A high-level python package integrating expert knowledge and artificial intelligence to boost (sub) seasonal forecasting
https://ai4s2s.readthedocs.io/
Apache License 2.0
20 stars 7 forks source link

plot_correlation() requires recalculation of correlation map #91

Closed semvijverberg closed 2 years ago

semvijverberg commented 2 years ago

Issue: plot_correlation() requires recalculation of correlation map, which hampers interpretability that might be wanted after fitting a complex pipeline. The RGDR method can be used a 'brute' forcing dimensionality reduction approach, in which, a feature selection method or explainable AI method might identify some important features. It would then be nice if the user is able to visualize - in hindsight - which are these important features on the map. What I would like to be able to do is:

import xarray as xr
import matplotlib.pyplot as plt
import s2spy.time
import s2spy.rgdr
from s2spy import RGDR

file_path = '../tests/test_rgdr/test_data'
field = xr.open_dataset(f'{file_path}/sst_daily_1979-2018_5deg_Pacific_175_240E_25_50N.nc')
target = xr.open_dataset(f'{file_path}/tf5_nc5_dendo_80d77.nc')

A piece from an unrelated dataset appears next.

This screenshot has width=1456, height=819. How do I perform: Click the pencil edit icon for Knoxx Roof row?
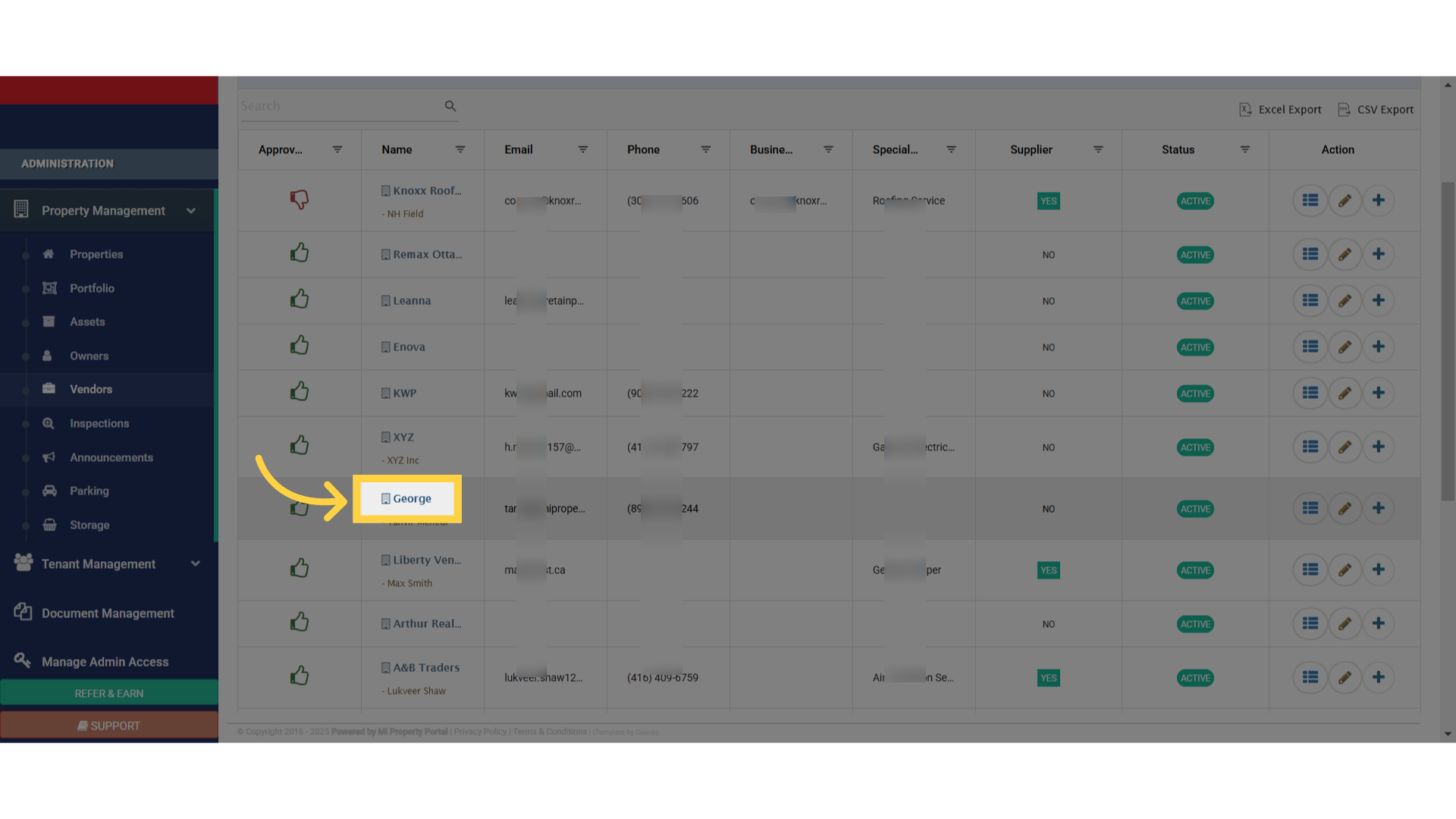coord(1345,201)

cal = s2spy.time.AdventCalendar((8, 31), freq = "30d")
cal = cal.map_to_data(field)
field_resampled = s2spy.time.resample(cal, field)
target_resampled = s2spy.time.resample(cal, target)

rgdr = RGDR()
rgdr.fit(precursor_field, target_timeseries)

# fit model
# do features selection or feature importance analysis
# Desire to investigate important feature identified by features selection or feature importance analysis with label "lag:1_cluster:-2"

rgdr.plot_correlation(lag=1)
rgdr.plot_labels(lag=1, label=-2)
geek-yang commented 2 years ago

The related PR is merged and this issue can be closed now.